*** Opening of RAW DATA ***

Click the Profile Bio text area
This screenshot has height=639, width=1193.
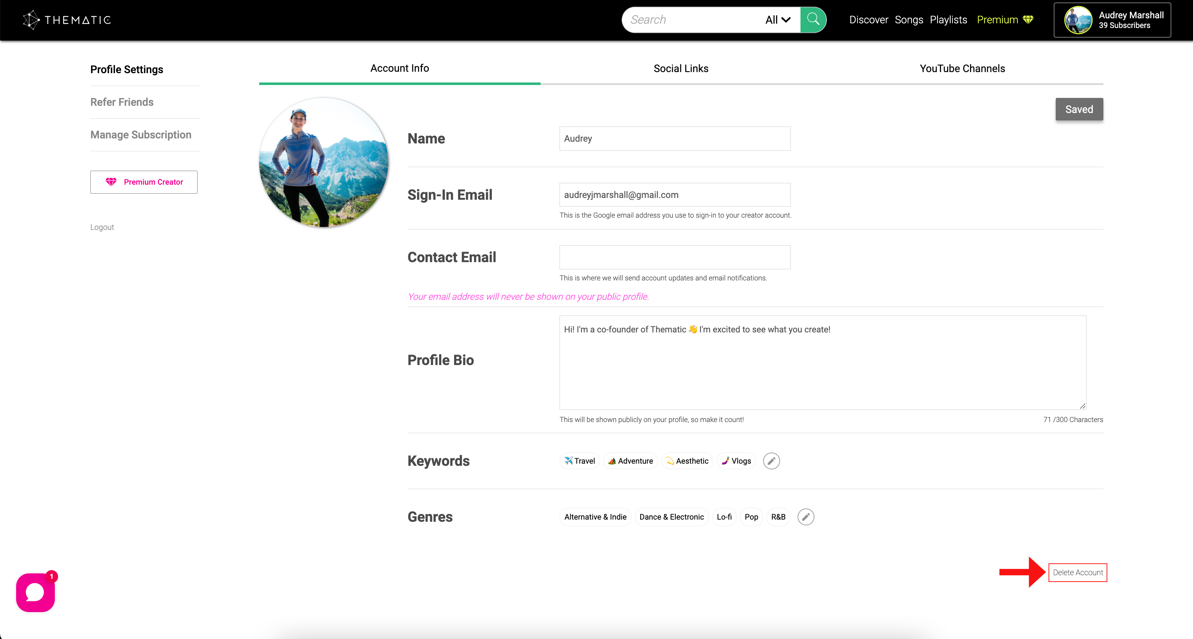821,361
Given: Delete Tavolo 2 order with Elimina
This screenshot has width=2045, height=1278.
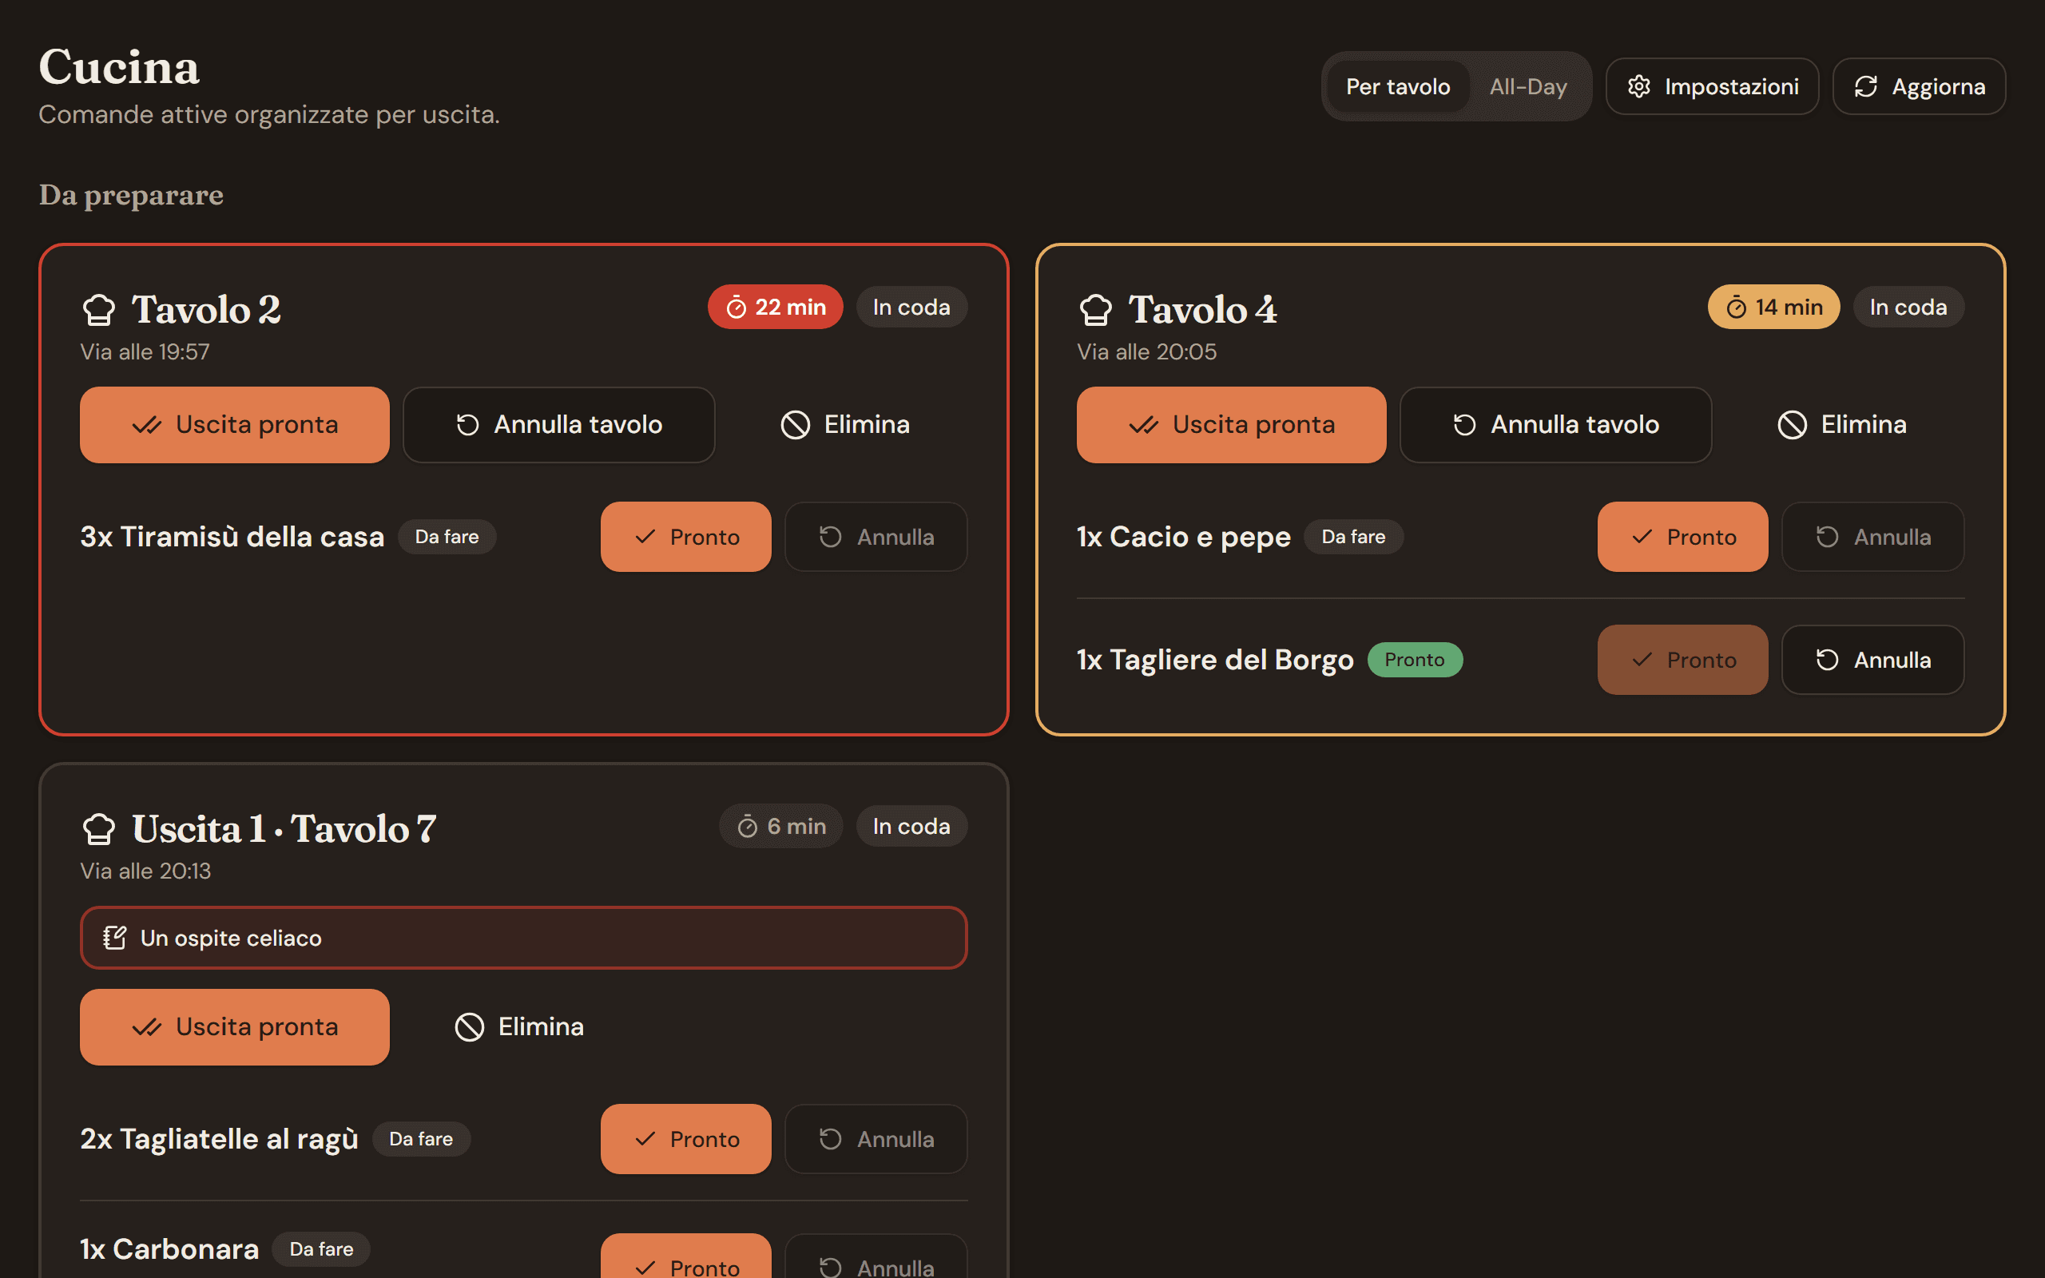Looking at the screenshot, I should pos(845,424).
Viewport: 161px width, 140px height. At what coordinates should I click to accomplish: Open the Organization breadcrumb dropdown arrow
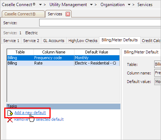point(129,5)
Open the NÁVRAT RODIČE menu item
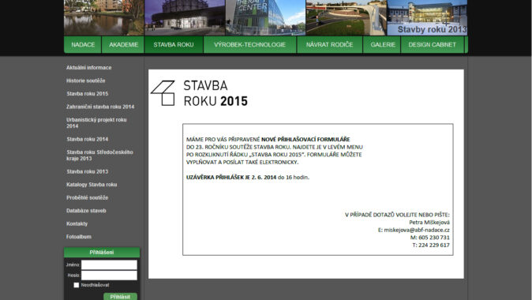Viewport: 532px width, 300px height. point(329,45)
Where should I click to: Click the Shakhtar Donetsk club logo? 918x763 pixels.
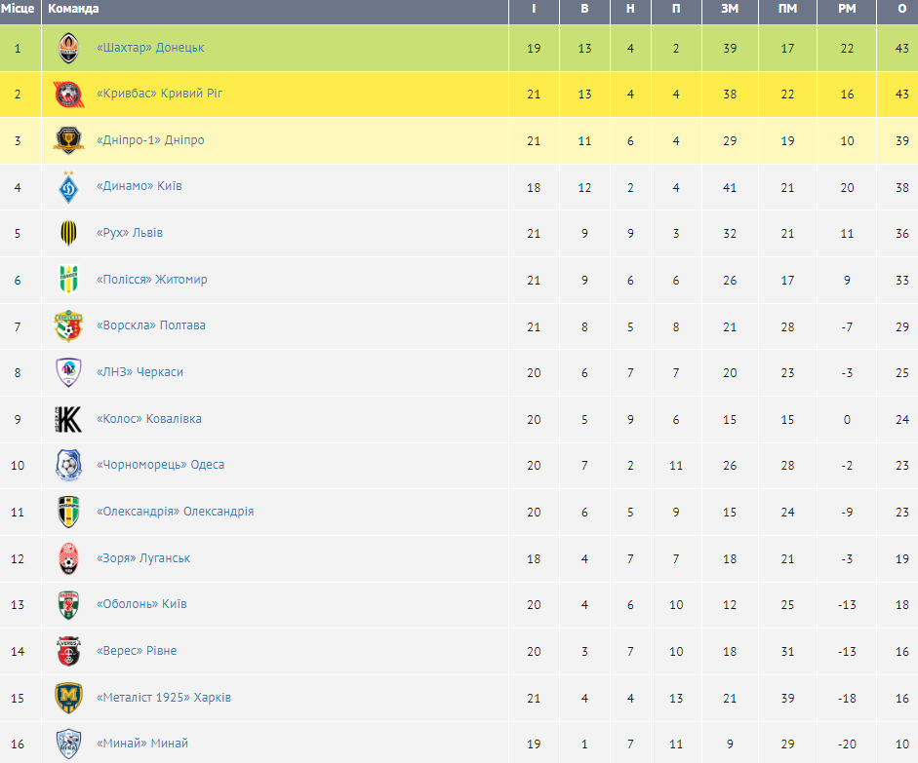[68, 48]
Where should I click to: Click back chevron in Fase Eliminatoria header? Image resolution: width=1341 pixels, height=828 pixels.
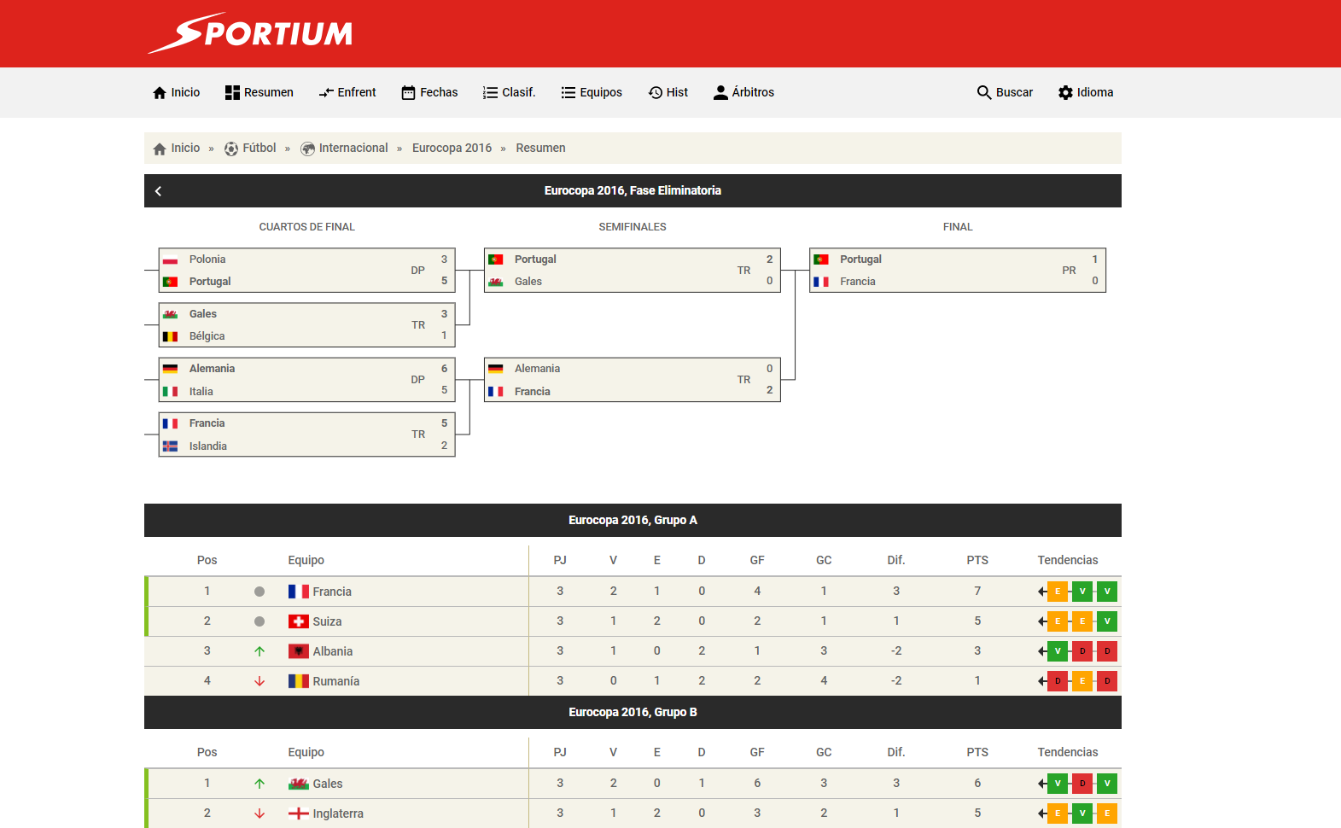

*** Close of RAW DATA ***

TASK TO COMPLETE
After removing each picture, print the entries above exactly as they were.

EXERCISE SOLUTION
Click the Profile Bio text area
This screenshot has height=639, width=1193.
821,361
Given: Delete Tavolo 2 order with Elimina
This screenshot has width=2045, height=1278.
Looking at the screenshot, I should pos(845,424).
Viewport: 161px width, 140px height. At what coordinates should I click to accomplish: Open the Organization breadcrumb dropdown arrow
point(129,5)
Open the NÁVRAT RODIČE menu item
Viewport: 532px width, 300px height. point(329,45)
Where should I click to: Click the Shakhtar Donetsk club logo? 918x763 pixels.
[68, 48]
Where should I click to: Click back chevron in Fase Eliminatoria header? Image resolution: width=1341 pixels, height=828 pixels.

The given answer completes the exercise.